ISO accreditation awarded to Alltech’s European mycotoxin laboratory

woman in mycotoxin laboratory

The Alltech 37+® mycotoxin analytical services laboratory in Dunboyne, County Meath, Ireland, was accredited in accordance with the international standard ISO/IEC 17025:2005 from Perry Johnson Laboratory Accreditation, Inc. This objective, third-party assessment distinguishes the managerial and technical requirements of the lab and ensures the accuracy and impartiality of analytical results.

The proprietary 37+ LC/MS/MS analytical method, developed by Alltech, is included in the scope of accreditation. This analytical method is state-of-the-art in its detection and quantisation of more than 37 mycotoxins at parts per billion (ppb) and parts per trillion (ppt) levels.

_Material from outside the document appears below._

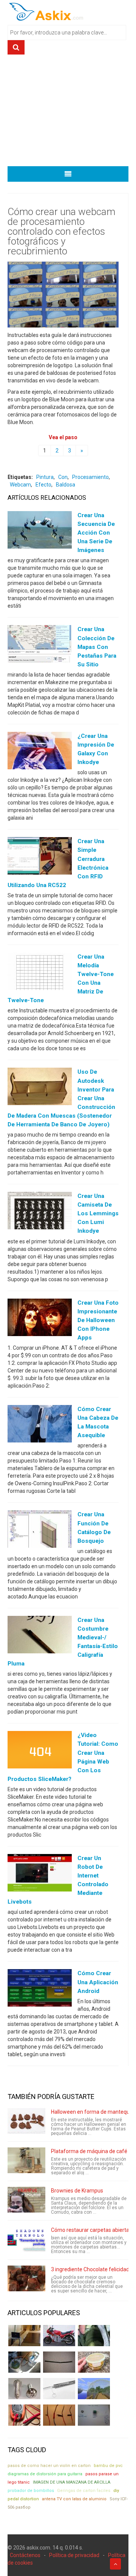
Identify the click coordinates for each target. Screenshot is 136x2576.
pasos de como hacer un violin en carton (49, 2465)
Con (63, 477)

“This accreditation sets the bar in global mycotoxin investigation and reaffirms our customers’ confidence in the precise, accurate and thorough testing of the Alltech 37+ mycotoxin analysis programme,” said Steve Mobley, manager of the European Alltech 37+ mycotoxin laboratory.

“Our diagnostic approach allows us to further investigate livestock and poultry health issues, study global mycotoxin trends and develop comprehensive, customised mycotoxin management programmes for our customers,” continued Mobley.

Led by Dr. Emma Daniels, senior analytical chemist and laboratory coordinator, the Alltech European 37+ laboratory provides much-needed, high-throughput mycotoxin profiling services to accelerate the detection process while saving time and money for European farmers and food producers.

Run in conjunction with the Alltech® Mycotoxin Management programme, Alltech continues to collate a powerful database, which recognises mycotoxin issues throughout the world. To date, Alltech’s mycotoxin laboratories have analysed more than 14,000 samples since opening its first dedicated facility in Lexington, Kentucky, USA, in 2012.

Research carried out on mycotoxin samples analysed in January and February in North American silages showed evidence of type B trichothecenes and fusaric acid. Although type B trichothecenes are still a prevalent mycotoxin group found in silages that can damage the health and productivity of animals, recently, there has been increase in the number of cases of type A trichothecenes and other Penicillium mycotoxins. In Europe, type B trichothecenes are still common among silages, but there is also a high risk from the other Penicillium mycotoxins, which occurred in 45 percent of samples at an average of 1,533 ppb.